Entries supplied START
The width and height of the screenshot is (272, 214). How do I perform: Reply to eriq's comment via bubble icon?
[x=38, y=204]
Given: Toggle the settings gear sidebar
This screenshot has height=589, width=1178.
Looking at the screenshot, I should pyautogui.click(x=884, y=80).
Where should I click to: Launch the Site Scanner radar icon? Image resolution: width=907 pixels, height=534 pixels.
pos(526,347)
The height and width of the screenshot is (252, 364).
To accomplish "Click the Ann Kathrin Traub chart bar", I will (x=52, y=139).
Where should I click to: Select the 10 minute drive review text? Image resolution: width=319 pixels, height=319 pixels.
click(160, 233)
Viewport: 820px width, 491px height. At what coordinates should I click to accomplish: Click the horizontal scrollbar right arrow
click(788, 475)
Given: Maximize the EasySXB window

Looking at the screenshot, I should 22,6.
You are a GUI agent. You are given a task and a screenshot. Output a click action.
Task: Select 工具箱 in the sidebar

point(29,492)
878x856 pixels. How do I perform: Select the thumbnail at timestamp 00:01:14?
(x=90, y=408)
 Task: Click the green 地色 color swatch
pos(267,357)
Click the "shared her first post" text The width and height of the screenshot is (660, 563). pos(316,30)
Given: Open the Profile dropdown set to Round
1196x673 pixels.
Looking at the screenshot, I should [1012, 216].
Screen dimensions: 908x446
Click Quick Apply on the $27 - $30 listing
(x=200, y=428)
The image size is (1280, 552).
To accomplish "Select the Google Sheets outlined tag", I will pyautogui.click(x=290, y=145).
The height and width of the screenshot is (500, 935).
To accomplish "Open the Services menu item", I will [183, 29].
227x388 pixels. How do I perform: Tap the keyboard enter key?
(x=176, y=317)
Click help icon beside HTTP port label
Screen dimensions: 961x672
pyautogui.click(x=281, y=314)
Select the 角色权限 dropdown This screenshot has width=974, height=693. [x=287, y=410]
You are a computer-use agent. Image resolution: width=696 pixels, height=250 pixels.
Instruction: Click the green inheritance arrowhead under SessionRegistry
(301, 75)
Entries supplied END
Your objective
Every record in the listing above should be reproduced exactly.

Exercise answer
The width and height of the screenshot is (272, 214). How do I perform: Reply to eriq's comment via bubble icon?
[x=38, y=204]
Given: Toggle the settings gear sidebar
This screenshot has height=589, width=1178.
Looking at the screenshot, I should pyautogui.click(x=884, y=80).
Where should I click to: Launch the Site Scanner radar icon? Image resolution: width=907 pixels, height=534 pixels.
pos(526,347)
The height and width of the screenshot is (252, 364).
To accomplish "Click the Ann Kathrin Traub chart bar", I will (x=52, y=139).
Where should I click to: Select the 10 minute drive review text? Image resolution: width=319 pixels, height=319 pixels.
click(160, 233)
Viewport: 820px width, 491px height. At what coordinates should I click to accomplish: Click the horizontal scrollbar right arrow
click(788, 475)
Given: Maximize the EasySXB window

Looking at the screenshot, I should 22,6.
You are a GUI agent. You are given a task and a screenshot. Output a click action.
Task: Select 工具箱 in the sidebar

point(29,492)
878x856 pixels. How do I perform: Select the thumbnail at timestamp 00:01:14?
(x=90, y=408)
 Task: Click the green 地色 color swatch
pos(267,357)
Click the "shared her first post" text The width and height of the screenshot is (660, 563). pos(316,30)
Given: Open the Profile dropdown set to Round
1196x673 pixels.
Looking at the screenshot, I should [1012, 216].
Screen dimensions: 908x446
Click Quick Apply on the $27 - $30 listing
(x=200, y=428)
The image size is (1280, 552).
To accomplish "Select the Google Sheets outlined tag", I will pyautogui.click(x=290, y=145).
The height and width of the screenshot is (500, 935).
To accomplish "Open the Services menu item", I will [183, 29].
227x388 pixels. How do I perform: Tap the keyboard enter key?
(x=176, y=317)
Click help icon beside HTTP port label
Screen dimensions: 961x672
pyautogui.click(x=281, y=314)
Select the 角色权限 dropdown This screenshot has width=974, height=693. [x=287, y=410]
You are a computer-use agent. Image resolution: width=696 pixels, height=250 pixels.
Instruction: Click the green inheritance arrowhead under SessionRegistry
(301, 75)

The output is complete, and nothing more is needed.